WHAT YOU ARE ASKED TO DO
What you need to produce from the material below is an exact transcription of the lines from the one with "Toggle bold text" through the one with "This screenshot has height=593, width=777.", both included, and no other line.

_ _ _ _ _

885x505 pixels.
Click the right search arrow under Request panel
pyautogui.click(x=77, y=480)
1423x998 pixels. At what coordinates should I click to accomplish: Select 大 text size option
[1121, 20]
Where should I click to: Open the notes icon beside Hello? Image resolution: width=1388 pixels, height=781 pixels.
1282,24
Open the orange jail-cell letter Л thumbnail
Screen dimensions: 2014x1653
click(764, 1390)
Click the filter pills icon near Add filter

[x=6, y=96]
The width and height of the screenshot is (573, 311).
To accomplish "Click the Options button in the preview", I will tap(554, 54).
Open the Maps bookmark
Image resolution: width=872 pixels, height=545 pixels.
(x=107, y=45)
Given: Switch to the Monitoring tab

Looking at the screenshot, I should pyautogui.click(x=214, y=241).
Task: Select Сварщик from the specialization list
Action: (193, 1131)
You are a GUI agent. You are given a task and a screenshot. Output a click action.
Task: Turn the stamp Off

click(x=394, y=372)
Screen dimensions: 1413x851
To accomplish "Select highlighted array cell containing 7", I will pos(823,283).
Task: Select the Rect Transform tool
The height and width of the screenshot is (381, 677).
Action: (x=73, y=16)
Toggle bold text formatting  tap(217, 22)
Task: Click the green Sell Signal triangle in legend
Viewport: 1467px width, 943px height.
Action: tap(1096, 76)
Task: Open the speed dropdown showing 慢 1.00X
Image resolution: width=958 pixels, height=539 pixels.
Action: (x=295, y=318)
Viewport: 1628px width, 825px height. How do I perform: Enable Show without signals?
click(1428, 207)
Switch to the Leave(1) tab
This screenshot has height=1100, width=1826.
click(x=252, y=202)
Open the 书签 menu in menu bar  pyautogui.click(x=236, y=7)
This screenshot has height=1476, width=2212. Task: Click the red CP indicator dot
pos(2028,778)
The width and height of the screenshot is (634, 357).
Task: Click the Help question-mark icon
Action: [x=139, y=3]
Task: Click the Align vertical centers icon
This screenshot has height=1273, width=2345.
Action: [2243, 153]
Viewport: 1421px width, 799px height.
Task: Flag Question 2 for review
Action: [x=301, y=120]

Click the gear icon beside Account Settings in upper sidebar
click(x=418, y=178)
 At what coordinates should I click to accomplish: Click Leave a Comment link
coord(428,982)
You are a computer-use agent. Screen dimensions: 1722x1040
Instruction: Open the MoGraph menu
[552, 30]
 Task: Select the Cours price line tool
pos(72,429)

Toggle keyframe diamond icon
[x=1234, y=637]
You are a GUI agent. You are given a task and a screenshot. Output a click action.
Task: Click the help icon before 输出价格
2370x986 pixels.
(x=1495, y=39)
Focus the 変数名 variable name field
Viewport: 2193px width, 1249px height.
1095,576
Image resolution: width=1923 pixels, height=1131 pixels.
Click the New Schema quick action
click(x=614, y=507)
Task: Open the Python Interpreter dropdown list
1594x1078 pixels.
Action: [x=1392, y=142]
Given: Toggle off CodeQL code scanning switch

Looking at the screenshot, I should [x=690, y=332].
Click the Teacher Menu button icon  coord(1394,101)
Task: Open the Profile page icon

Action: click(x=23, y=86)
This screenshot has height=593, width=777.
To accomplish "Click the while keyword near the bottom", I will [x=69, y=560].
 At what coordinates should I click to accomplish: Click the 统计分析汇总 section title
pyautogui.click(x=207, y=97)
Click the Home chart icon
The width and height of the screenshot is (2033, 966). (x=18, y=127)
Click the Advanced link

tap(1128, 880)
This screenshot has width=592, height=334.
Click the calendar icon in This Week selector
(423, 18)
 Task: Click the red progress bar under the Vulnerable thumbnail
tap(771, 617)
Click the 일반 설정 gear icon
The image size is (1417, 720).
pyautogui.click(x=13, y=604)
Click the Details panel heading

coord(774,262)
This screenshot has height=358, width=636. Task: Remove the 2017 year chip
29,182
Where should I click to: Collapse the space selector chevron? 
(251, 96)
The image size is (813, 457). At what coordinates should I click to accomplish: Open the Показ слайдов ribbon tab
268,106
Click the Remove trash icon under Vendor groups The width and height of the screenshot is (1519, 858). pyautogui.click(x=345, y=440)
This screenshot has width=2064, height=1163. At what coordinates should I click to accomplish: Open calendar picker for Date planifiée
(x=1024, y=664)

_ _ _ _ _

THE COMPLETED TASK
Toggle bold text formatting  tap(217, 22)
Task: Click the green Sell Signal triangle in legend
Viewport: 1467px width, 943px height.
Action: tap(1096, 76)
Task: Open the speed dropdown showing 慢 1.00X
Image resolution: width=958 pixels, height=539 pixels.
Action: (x=295, y=318)
Viewport: 1628px width, 825px height. How do I perform: Enable Show without signals?
click(1428, 207)
Switch to the Leave(1) tab
This screenshot has height=1100, width=1826.
click(x=252, y=202)
Open the 书签 menu in menu bar  pyautogui.click(x=236, y=7)
This screenshot has height=1476, width=2212. Task: Click the red CP indicator dot
pos(2028,778)
The width and height of the screenshot is (634, 357).
Task: Click the Help question-mark icon
Action: [x=139, y=3]
Task: Click the Align vertical centers icon
This screenshot has height=1273, width=2345.
Action: [2243, 153]
Viewport: 1421px width, 799px height.
Task: Flag Question 2 for review
Action: [x=301, y=120]

Click the gear icon beside Account Settings in upper sidebar
click(x=418, y=178)
 At what coordinates should I click to accomplish: Click Leave a Comment link
coord(428,982)
You are a computer-use agent. Screen dimensions: 1722x1040
Instruction: Open the MoGraph menu
[552, 30]
 Task: Select the Cours price line tool
pos(72,429)

Toggle keyframe diamond icon
[x=1234, y=637]
You are a GUI agent. You are given a task and a screenshot. Output a click action.
Task: Click the help icon before 输出价格
2370x986 pixels.
(x=1495, y=39)
Focus the 変数名 variable name field
Viewport: 2193px width, 1249px height.
1095,576
Image resolution: width=1923 pixels, height=1131 pixels.
Click the New Schema quick action
click(x=614, y=507)
Task: Open the Python Interpreter dropdown list
1594x1078 pixels.
Action: [x=1392, y=142]
Given: Toggle off CodeQL code scanning switch

Looking at the screenshot, I should [x=690, y=332].
Click the Teacher Menu button icon  coord(1394,101)
Task: Open the Profile page icon

Action: click(x=23, y=86)
This screenshot has height=593, width=777.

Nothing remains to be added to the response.